● PROBLEM DETAILS: Please copy the entries below word for word, leaving out the pictures.
--- Start of ENTRIES PROVIDED ---
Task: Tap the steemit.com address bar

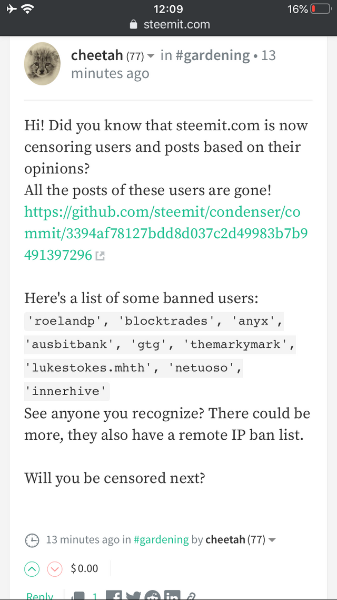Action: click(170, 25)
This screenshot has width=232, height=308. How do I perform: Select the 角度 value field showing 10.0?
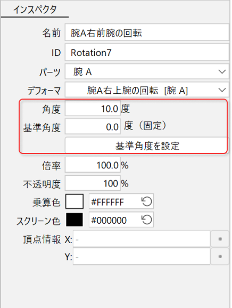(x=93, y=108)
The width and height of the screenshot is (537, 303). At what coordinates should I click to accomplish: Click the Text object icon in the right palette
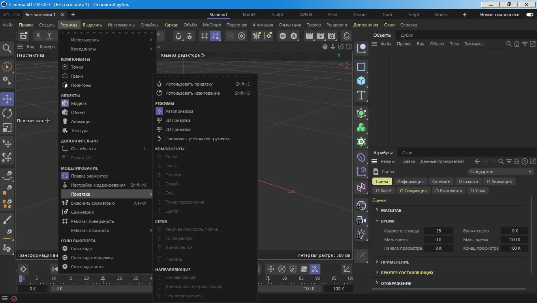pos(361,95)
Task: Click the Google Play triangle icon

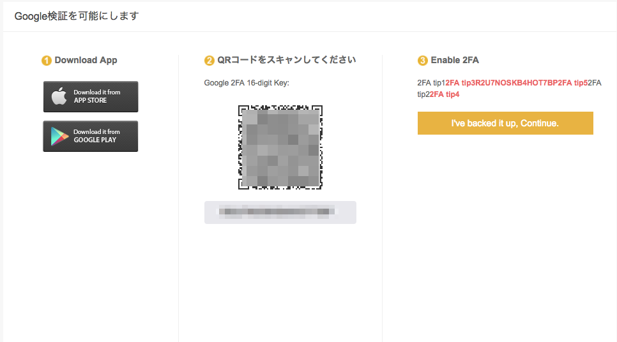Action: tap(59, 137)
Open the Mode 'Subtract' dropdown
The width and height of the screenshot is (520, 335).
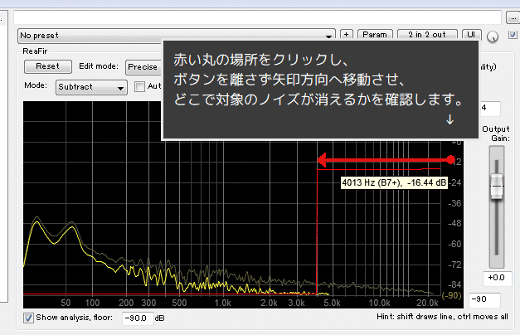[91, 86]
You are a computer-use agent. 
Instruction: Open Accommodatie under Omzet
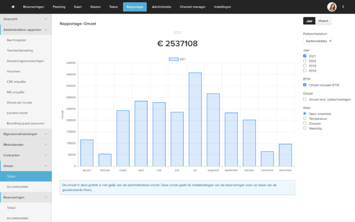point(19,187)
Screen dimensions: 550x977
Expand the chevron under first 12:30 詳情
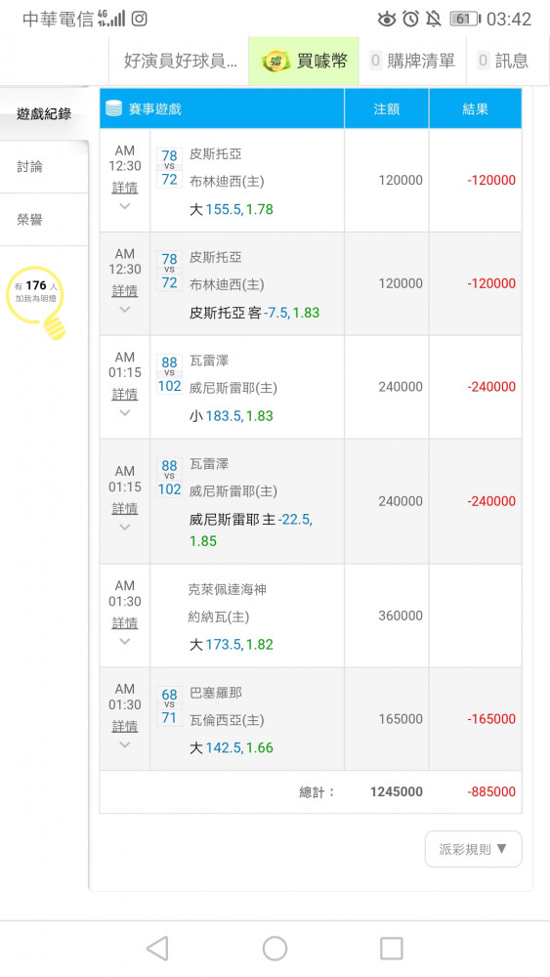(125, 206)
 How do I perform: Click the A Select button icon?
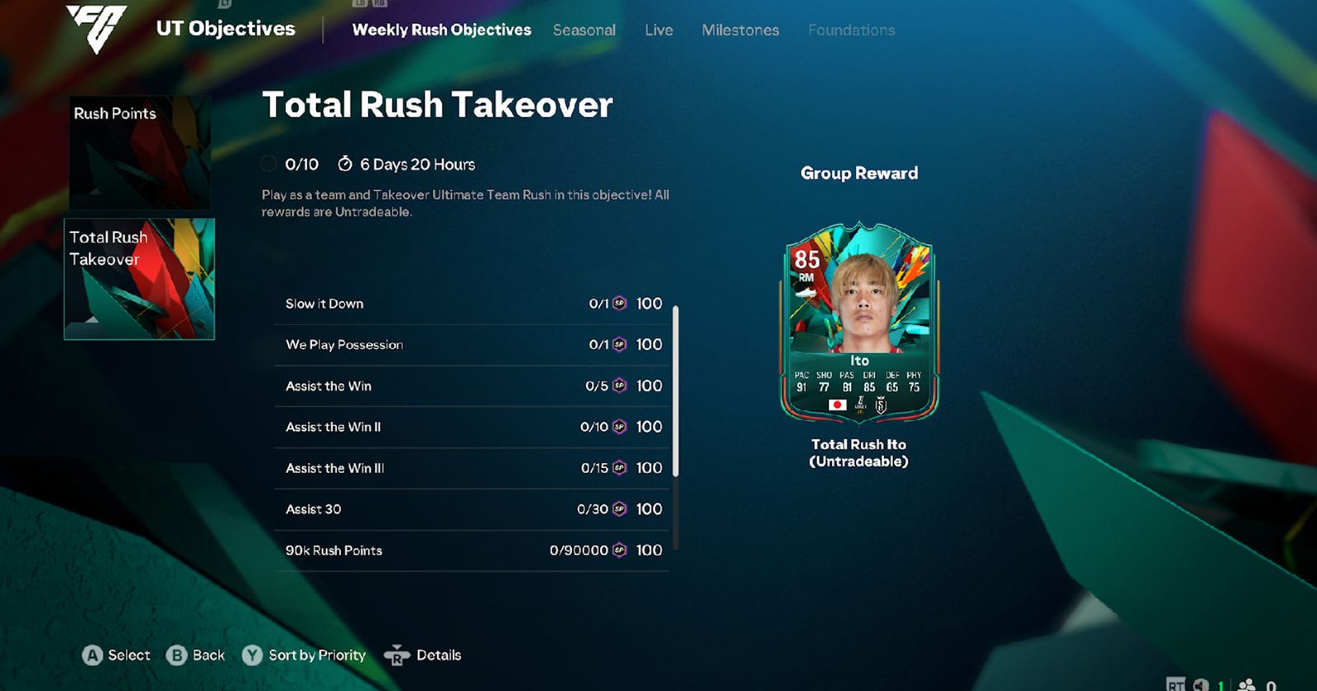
--- End of ENTRIES PROVIDED ---
● REPLY TO THE EXERCISE:
Task: Tap the steemit.com address bar

Action: click(170, 25)
This screenshot has width=232, height=308. How do I perform: Select the 角度 value field showing 10.0?
(x=93, y=108)
The width and height of the screenshot is (537, 303). At what coordinates should I click to accomplish: Click the Text object icon in the right palette
pos(361,95)
Task: Click the Google Play triangle icon

Action: tap(59, 137)
Open the Mode 'Subtract' dropdown
The width and height of the screenshot is (520, 335).
[91, 86]
You are a computer-use agent. 
Instruction: Open Accommodatie under Omzet
point(19,187)
Screen dimensions: 550x977
Expand the chevron under first 12:30 詳情
(125, 206)
 How do I perform: Click the A Select button icon?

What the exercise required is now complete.